Amir Baihaqi - detikNews
Minggu, 18 Apr 2021 20:37 WIB
DKPP gelar sidang dugaan pelanggaran kode etik dua anggota Bawaslu
Iliustrasi sidang DKPP (Foto: Yulida Medistiara/detikcom)
Surabaya -

Dewan Kehormatan Penyelenggara Pemilu (DKPP) akan menggelar sidang pemeriksaan dugaan pelanggaran Kode Etik Penyelenggara Pemilu (KEPP). Sidang bakal digelar pada Senin (19/4) besok di di Kantor KPU Jatim.

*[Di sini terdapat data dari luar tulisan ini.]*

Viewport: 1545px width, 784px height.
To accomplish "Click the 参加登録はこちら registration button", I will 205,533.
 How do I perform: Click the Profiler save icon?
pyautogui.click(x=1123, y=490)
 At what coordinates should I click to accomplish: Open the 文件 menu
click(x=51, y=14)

Sidang pemeriksaan DKPP menindaklanjuti aduan teradu Rico Nurfiansyah Ali. Adapun para teradu yakni Ketua dan Anggota Bawaslu Provinsi Jawa Timur, yakni M Amin dan M Ikhwanudin Alfianto, yang selanjutnya disebut sebagai Teradu I dan II.

Kemudian Teradu juga melaporkan ketua dan anggota Bawaslu Kabupaten Jember, yakni Imam Thobroni Pusaka, Devi Aulia, Dwi Endah Prasetyowati, Ali Rahmad Yanuardi, dan Andhika A Firmansyah, yang selanjutnya disebut sebagai Teradu III-VII.

Sekretaris DKPP, Arif Maruf mengatakan agenda sidang ini adalah mendengarkan keterangan Pengadu dan Teradu serta sejumlah saksi-saksi atau pihak terkait yang dihadirkan. Menurut Arif, sebelum sidang, pihaknya telah memanggil semua pihak lima hari sebelumnya.

"DKPP telah memanggil semua pihak secara patut, yakni lima hari sebelum sidang pemeriksaan digelar," kata Arif dalam keterangan resminya yang diterima detikcom, Minggu (18/4/2021).

Pada sidang yang akan digelar, pengadu mendalilkan bahwa para teradu dinilai tidak profesional dalam penanganan dugaan pelanggaran tindak pidana pemilu yang dilaporkan ke Bawaslu Jatim. Laporan itu tertanggal 23 Desember 2020 dan diregistrasi dengan nomor 20/Reg/LP/PB/Kab/16.16/XII/2020.

Dalam laporannya, pengadu menilai para teradu diduga tidak melakukan klarifikasi terhadap pengadu maupun saksi terkait masalah limitasi waktu penanganan yang seharusnya paling lama 3 hari setelah laporan diregistrasi. Hal itu sesuai dengan Peraturan Bawaslu RI Nomor 8 Tahun 2020.

Selain itu, para teradu juga diduga tidak memberikan informasi yang jelas terkait laporan penanganan tindak pidana pemilu seperti yang dimohonkan pengadu.